Did Milo kill the groundskeeper and his former governess? Perhaps. But I wasn't very invested in the story. Don't get me wrong, I get it: James is a grand writer, but I don't think his style fit the genre. I get the impression that in his other novels, like The Portrait of a Lady or The Wings of the Dove, what passes for horror - or at least tension - are the little foibles and common loves of society's elite. Then again, I haven't read them, so what the hell do I know?

But most importantly, what does this all have to do with Lost? What does it reveal about the show? It perhaps reveals to us why Jack saw his father, Christian, on the island; why Ben saw his mother; why Kate saw that horse; perhaps even why Locke and Sawyer saw Locke's father, and why Richard hasn't aged and has forgotten birthdays. There has been mention of hostiles on the island, and perhaps they are all like the ghosts of The Turn of the Screw, reminders of the sins of the survivors, or of survivors past.

The more books I read from the Lost reading list, the clearer things become. I don't know what I'm going to read next, but I'm thinking Watership Down, which I haven't read in years. That, or Are You There God? It's Me, Margaret.

Wednesday, June 13, 2007

Just to swing you guys around to my other blogs, they're back in business. So go look at them. The one for the movie even has a picture!

As for another post here, I'll have something soon for The Turn of the Screw. I was going to finish it this morning, but the train must have been running fast, or I was reading slow, and I didn't finish it. Perhaps tonight? I dunno.
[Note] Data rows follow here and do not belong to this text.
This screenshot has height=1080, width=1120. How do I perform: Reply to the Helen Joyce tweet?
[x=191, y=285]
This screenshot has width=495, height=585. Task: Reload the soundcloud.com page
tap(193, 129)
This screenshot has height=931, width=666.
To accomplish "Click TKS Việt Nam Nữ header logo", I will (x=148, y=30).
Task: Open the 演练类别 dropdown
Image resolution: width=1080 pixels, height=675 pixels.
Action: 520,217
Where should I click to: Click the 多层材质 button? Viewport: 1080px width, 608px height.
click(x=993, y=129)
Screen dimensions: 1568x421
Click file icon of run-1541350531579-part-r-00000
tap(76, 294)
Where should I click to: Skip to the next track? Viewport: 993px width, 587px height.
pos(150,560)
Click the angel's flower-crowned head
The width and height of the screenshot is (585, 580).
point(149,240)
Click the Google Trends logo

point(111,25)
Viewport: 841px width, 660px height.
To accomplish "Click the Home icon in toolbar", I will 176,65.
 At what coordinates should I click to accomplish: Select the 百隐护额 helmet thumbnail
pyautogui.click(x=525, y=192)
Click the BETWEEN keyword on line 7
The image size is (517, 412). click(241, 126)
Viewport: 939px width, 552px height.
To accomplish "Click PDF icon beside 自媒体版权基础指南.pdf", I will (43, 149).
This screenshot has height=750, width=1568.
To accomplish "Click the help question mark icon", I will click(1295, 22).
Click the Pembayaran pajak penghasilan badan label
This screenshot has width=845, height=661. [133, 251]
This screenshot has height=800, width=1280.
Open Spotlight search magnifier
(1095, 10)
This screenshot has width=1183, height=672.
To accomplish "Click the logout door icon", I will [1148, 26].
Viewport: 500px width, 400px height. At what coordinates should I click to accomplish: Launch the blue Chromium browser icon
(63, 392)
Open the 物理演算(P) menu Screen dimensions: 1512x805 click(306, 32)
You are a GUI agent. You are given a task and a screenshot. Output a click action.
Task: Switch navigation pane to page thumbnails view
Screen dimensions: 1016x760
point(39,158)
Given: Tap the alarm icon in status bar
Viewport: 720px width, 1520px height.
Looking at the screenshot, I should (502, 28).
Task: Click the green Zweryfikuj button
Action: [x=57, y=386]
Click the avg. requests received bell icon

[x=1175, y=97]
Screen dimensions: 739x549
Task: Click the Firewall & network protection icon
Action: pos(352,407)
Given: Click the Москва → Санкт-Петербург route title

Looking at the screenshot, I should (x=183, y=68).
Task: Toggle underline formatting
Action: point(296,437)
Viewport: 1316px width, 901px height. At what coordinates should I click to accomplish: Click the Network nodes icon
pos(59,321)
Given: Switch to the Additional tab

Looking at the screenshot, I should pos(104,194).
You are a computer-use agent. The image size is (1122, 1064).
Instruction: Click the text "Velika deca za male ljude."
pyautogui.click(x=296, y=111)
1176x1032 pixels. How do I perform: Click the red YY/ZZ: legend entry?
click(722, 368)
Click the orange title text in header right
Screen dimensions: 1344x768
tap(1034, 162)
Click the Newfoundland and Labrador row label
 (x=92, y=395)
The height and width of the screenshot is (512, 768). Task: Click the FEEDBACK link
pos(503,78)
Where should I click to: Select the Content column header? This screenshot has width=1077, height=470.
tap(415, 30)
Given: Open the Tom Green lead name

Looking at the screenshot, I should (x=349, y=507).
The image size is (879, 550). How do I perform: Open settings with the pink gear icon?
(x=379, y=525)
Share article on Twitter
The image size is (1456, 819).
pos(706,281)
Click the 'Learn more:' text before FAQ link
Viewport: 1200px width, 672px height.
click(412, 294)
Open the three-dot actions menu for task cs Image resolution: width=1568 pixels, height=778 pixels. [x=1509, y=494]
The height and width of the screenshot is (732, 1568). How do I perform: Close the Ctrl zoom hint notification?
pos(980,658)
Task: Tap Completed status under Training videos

I've also Netflixed myself recently. I took up their offer of two free weeks or whatever it was. Anyway, I already have a queue of nearly 350 movies, and I've rated nearly 2,000 movies, most of which suck. I never realized how much time I wasted in front of a movie or TV screen. And now I'm wasting a lot of time in front of a computer monitor. Is that a step forward? I don't know. I'll let someone else answer that.

The point is, I've already gone through six DVDs, and I've reviewed only one. I've been watching a lot of Takashi Miike's stuff, though tonight I'm going to watch The Glamorous Life of Sachiko Hanai, which I think is going to be a good time, because it's a Japanese Pink Movie, which means nudity and simulated sex. In this case, it's with George W. Bush's severed finger sometimes, so you know it's going to be... interesting.

Will I review all the movies I've skipped over? Probably not. I'll just say that Dead or Alive: Birds is rather lovely, Dead or Alive: Final makes sense in the context of the entire series, and the robot at the end is fucking awesome, especially its head. Gozu has its moments, and could have used a tighter editing, but overall it was a great movie. As for Terry Gilliam's Tideland, I'm not sure what to say except that the parts are better than the whole.